Re point 1. Given now a lot of us have migrated fully off 0.6 (or potentially are being blocked from migration by this)

Obviously this will not effect 0.6 users since this is tagged 0.7+

Re point 2. Has the extra copies been fixed now in the last set of changes? I see some are tagged as fixing extra copies.

timholy commented 5 years ago

@yuyichao, I greatly appreciate the time you're taking to review the various PRs here, but I'd like to put in a plug for getting this resolved in a way that doesn't turn the perfect into the enemy of the good. We know of many imperfections throughout Julia itself and in many other packages, yet often we soldier on, doing the best we can at the time. There are times where an imperfect solution would actively undermine progress, but if the issue here is simply making some extra copies then this doesn't seem to be in that category. (It doesn't have exported API implications, for example, right?)

Unlike you, I haven't taken the time to review the various PRs, so I haven't followed the underlying issues. Would it be reasonable to merge something that at least works and then file an issue detailing the deficiencies that need fixing?

yuyichao commented 5 years ago

I believe the copying issue is only needed to maintain the output type which shouldn't break most of the use so merging PRs that doesn't include that part is certainly fine and I've done that already.

oxinabox commented 5 years ago

Just to be clear master is still broken in 1.0 because a ton of the basic deprecatation removing stuff has not been done (because it is done in this PR).

And master is also broken on 0.7 is also broken because of the reinterpretted output types thing.

halleysfifthinc commented 5 years ago

I noticed the same thing about the updates to master; it was unusable for me (as of a week ago).

I haven't had the time recently to take a look at this again, but the brief look I took at the PR to HDF5 linked earlier in this thread looked to be on the right track. I may have some time in the next week or two to take another stab at this.

On Fri, Nov 16, 2018, 10:30 AM Lyndon White notifications@github.com wrote:

Just to be clear master is still broken in 1.0 because a ton of the basic deprecatation removing stuff has not been done (because it is done in this PR).

And master is also broken on 0.7 is also broken because of the reinterpretted output types thing.

— You are receiving this because you modified the open/close state. Reply to this email directly, view it on GitHub https://github.com/JuliaIO/MAT.jl/pull/86#issuecomment-439429605, or mute the thread https://github.com/notifications/unsubscribe-auth/AHA_LfV4pYyWJaf6515Cq70slOMckWqVks5uvtoygaJpZM4VnKUN .

-- -AH

nicoleepp commented 5 years ago

The HDF5 changes needed to fix the extra copies here haven't been tagged yet: https://github.com/JuliaIO/HDF5.jl/issues/535

oxinabox commented 5 years ago

Here is the METADATA PR. It is currently kinda stalled https://github.com/JuliaLang/METADATA.jl/pull/19579

oxinabox commented 5 years ago

The HDF5 changes are merged and tagged. Thanks @musm

halleysfifthinc commented 5 years ago

I think that should fix all the extra copies. If somebody (@yuyichao perhaps) can review to double-check, then this will be good to go once JuliaIO/HDF5.jl#538 is merged and tagged.

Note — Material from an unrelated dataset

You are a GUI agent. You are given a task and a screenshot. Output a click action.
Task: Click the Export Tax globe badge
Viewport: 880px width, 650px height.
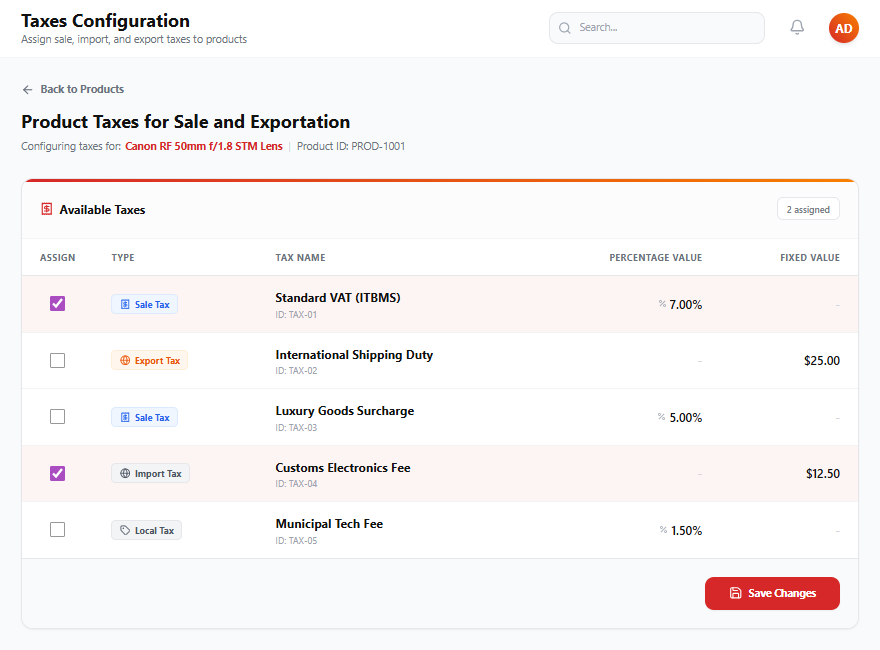(149, 360)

yuyichao commented 5 years ago

See https://github.com/JuliaIO/HDF5.jl/pull/538#issuecomment-445867472

davidssmith commented 5 years ago

Can we get this merged?

Do you know what is worse than a performance penalty? A broken master. That's infinitely bad performance.

yuyichao commented 5 years ago

Not yet (see comment) and no. Old julia version aren't gone yet.

Also note that master isn't completely broken (some cases works) and I've said many times that whoever want to split out part of this to another PR are welcome to do so. I've merged such PR and I've even done the work of fixing that PR and rebas this on the new master.

Also note that this version is also "broken" awaiting the HDF5 PR linked above.

davidssmith commented 5 years ago

Well it is broken for me, and I created a PR a long time ago that made it work for me, but it was rejected for the reason that it was incomplete, even though it fixed some things.

Don't let perfect be the enemy of the good.

yuyichao commented 5 years ago

I am very surprised. If you are talking about https://github.com/JuliaIO/MAT.jl/pull/92. I believe it's included in https://github.com/JuliaIO/MAT.jl/pull/100, if not, feel free to include the missing pieces. Not being complete is not an issue. https://github.com/JuliaIO/MAT.jl/pull/100 is just like that. However, if it does not completely fix all issues on 1.0, it should not break 0.6.

davidssmith commented 5 years ago

There should be no rush to get everything working on 1.0 since

Also I want to directly disagree with this. Many packages depend on this as part of their backend. The performance of reading and writing MAT files is not as important as allowing all of those packages to upgrade to 1.0+, where they may enjoy speed improvements in execution and better likelihood of adoption. As it is now, anyone who hears about Julia, goes to download 1.0, and tries to install MAT or some package depending on MAT, will get errors. That's not the way to win hearts and minds.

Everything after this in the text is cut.